──────── Exercise data ────────
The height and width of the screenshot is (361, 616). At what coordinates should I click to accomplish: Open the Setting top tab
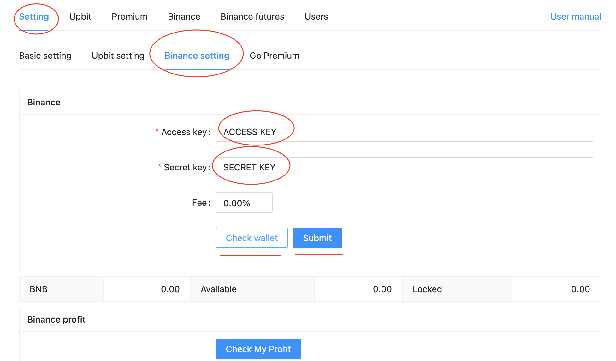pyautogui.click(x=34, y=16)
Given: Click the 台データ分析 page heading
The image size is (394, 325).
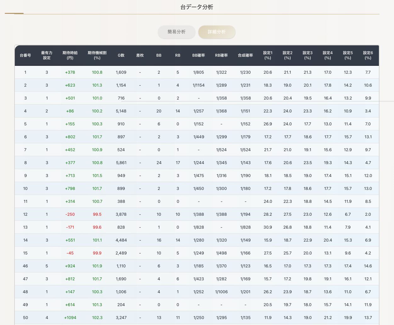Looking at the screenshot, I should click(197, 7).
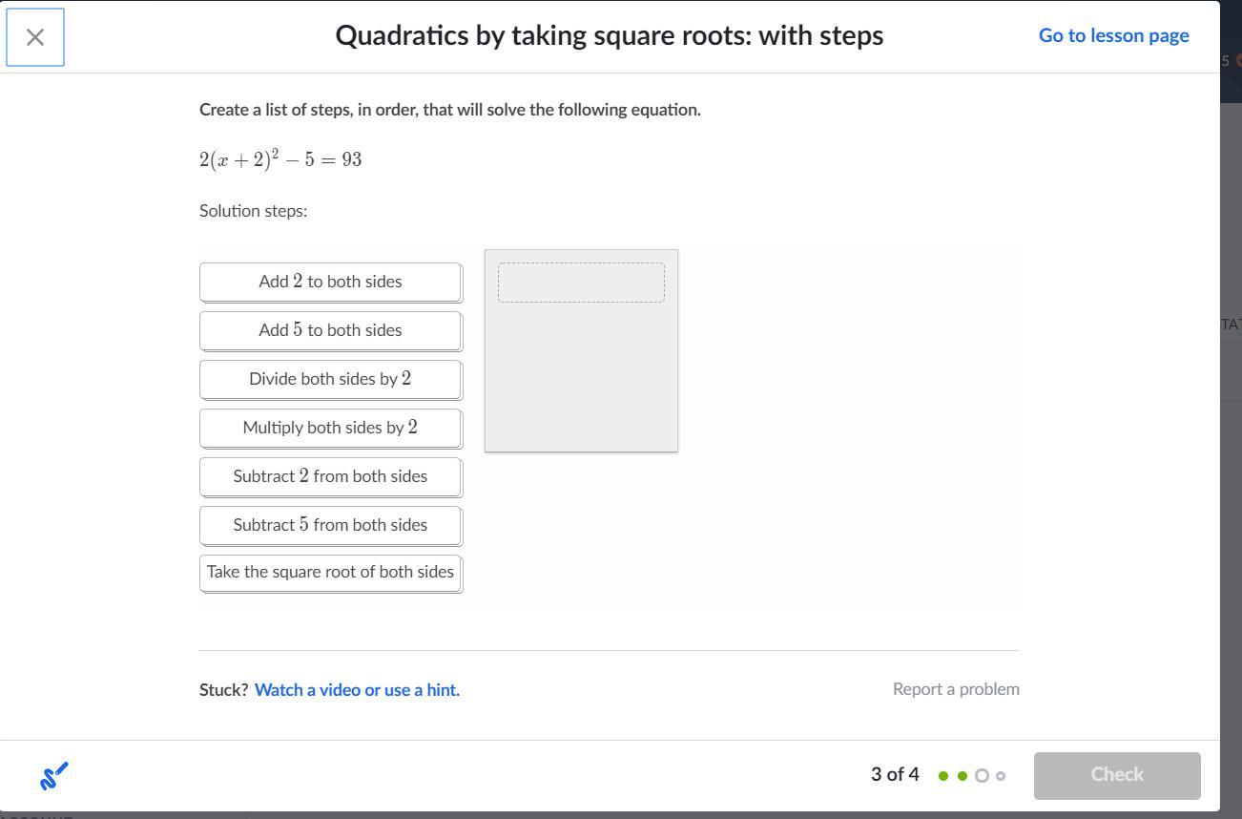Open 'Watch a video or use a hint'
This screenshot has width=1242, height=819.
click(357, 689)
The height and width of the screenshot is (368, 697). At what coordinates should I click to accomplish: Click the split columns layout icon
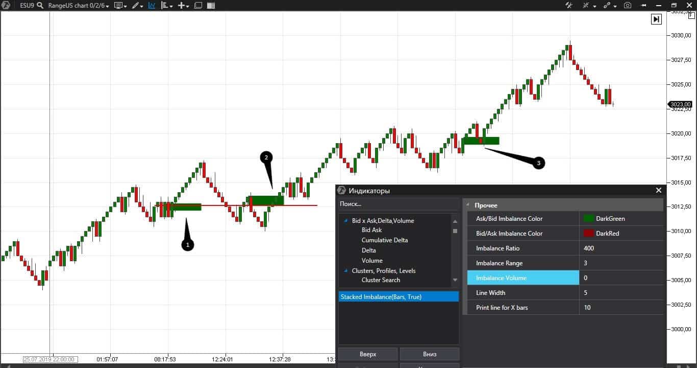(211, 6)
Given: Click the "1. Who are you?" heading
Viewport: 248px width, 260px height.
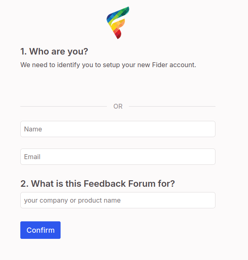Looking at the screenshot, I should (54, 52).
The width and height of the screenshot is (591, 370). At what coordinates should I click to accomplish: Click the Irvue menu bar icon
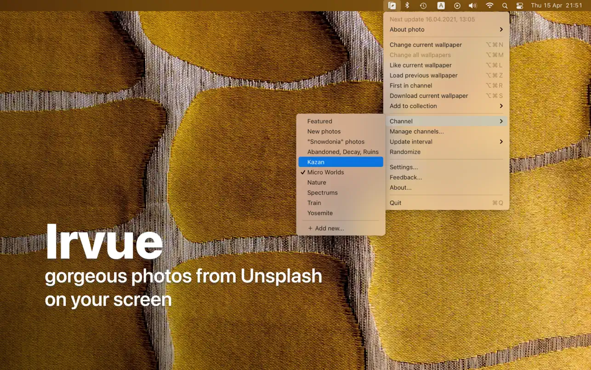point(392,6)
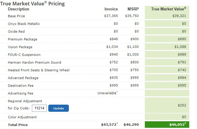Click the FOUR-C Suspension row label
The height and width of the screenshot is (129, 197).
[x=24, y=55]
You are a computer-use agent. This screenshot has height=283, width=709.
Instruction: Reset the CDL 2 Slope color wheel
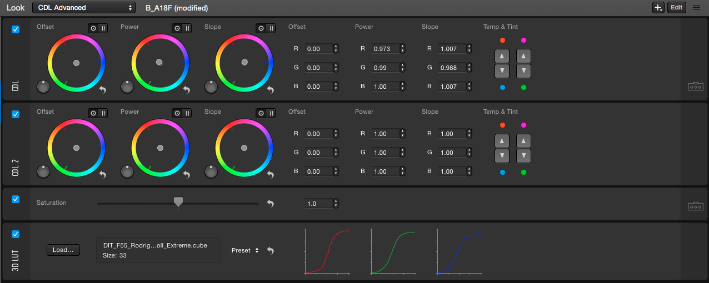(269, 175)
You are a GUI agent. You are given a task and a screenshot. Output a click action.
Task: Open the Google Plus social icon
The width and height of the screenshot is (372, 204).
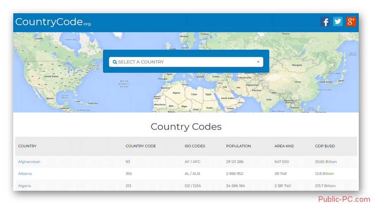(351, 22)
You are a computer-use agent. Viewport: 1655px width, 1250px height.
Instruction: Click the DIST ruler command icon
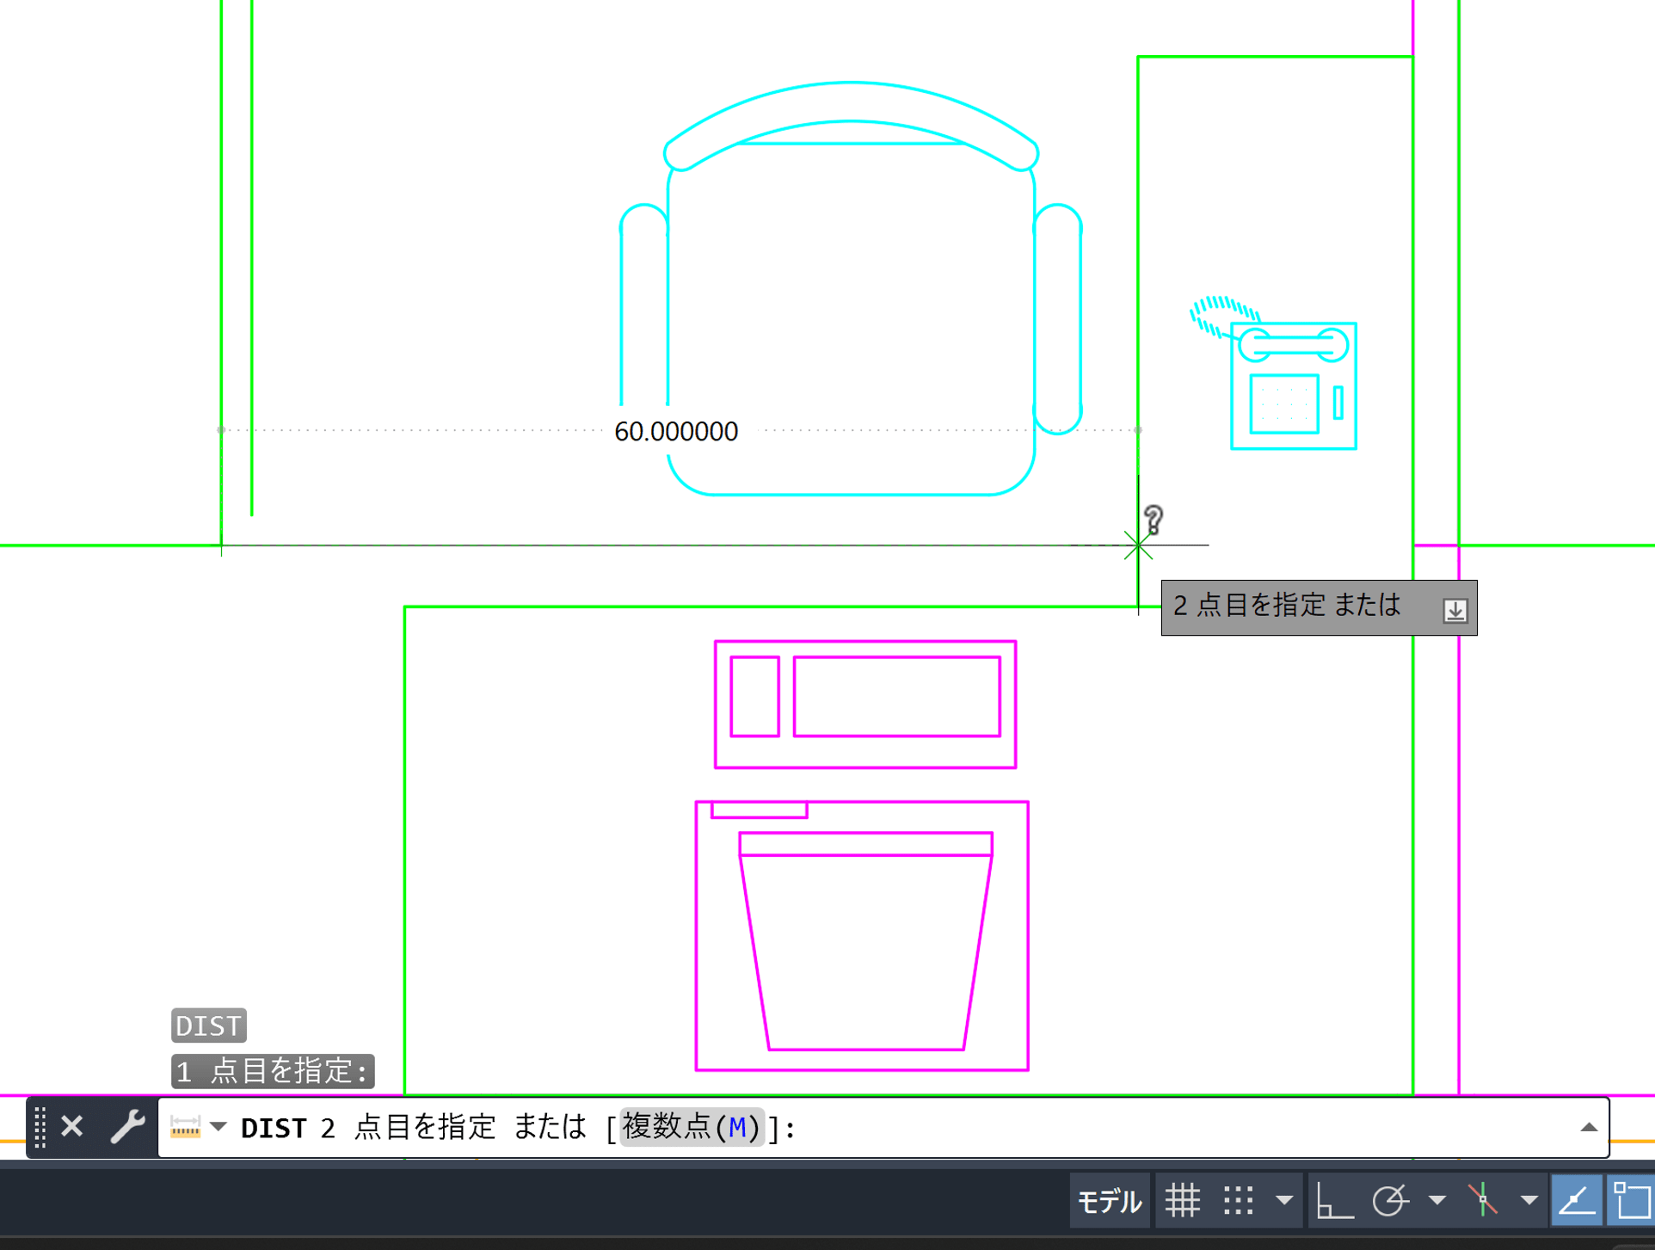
────────
▶ [Problem statement]:
Turn the entire listing above into a JSON list of strings, one string per line, with blank lines omitted. Leave the images out of your answer.

▶ [Completed exercise]:
[
  "The height and width of the screenshot is (361, 616). At what coordinates should I click to accomplish: Open the Setting top tab",
  "pyautogui.click(x=34, y=16)",
  "Given: Click the 台データ分析 page heading",
  "The image size is (394, 325).",
  "Looking at the screenshot, I should click(197, 7).",
  "Open 'Watch a video or use a hint'",
  "This screenshot has width=1242, height=819.",
  "click(357, 689)",
  "The height and width of the screenshot is (368, 697). At what coordinates should I click to accomplish: Click the split columns layout icon",
  "(211, 6)",
  "Given: Click the \"1. Who are you?\" heading",
  "Viewport: 248px width, 260px height.",
  "Looking at the screenshot, I should (54, 52).",
  "The width and height of the screenshot is (591, 370). At what coordinates should I click to accomplish: Click the Irvue menu bar icon",
  "point(392,6)",
  "Click the FOUR-C Suspension row label",
  "The height and width of the screenshot is (129, 197).",
  "[x=24, y=55]",
  "You are a computer-use agent. This screenshot has height=283, width=709.",
  "Instruction: Reset the CDL 2 Slope color wheel",
  "(269, 175)",
  "You are a GUI agent. You are given a task and a screenshot. Output a click action.",
  "Task: Open the Google Plus social icon",
  "The width and height of the screenshot is (372, 204).",
  "(351, 22)",
  "You are a computer-use agent. Viewport: 1655px width, 1250px height.",
  "Instruction: Click the DIST ruler command icon"
]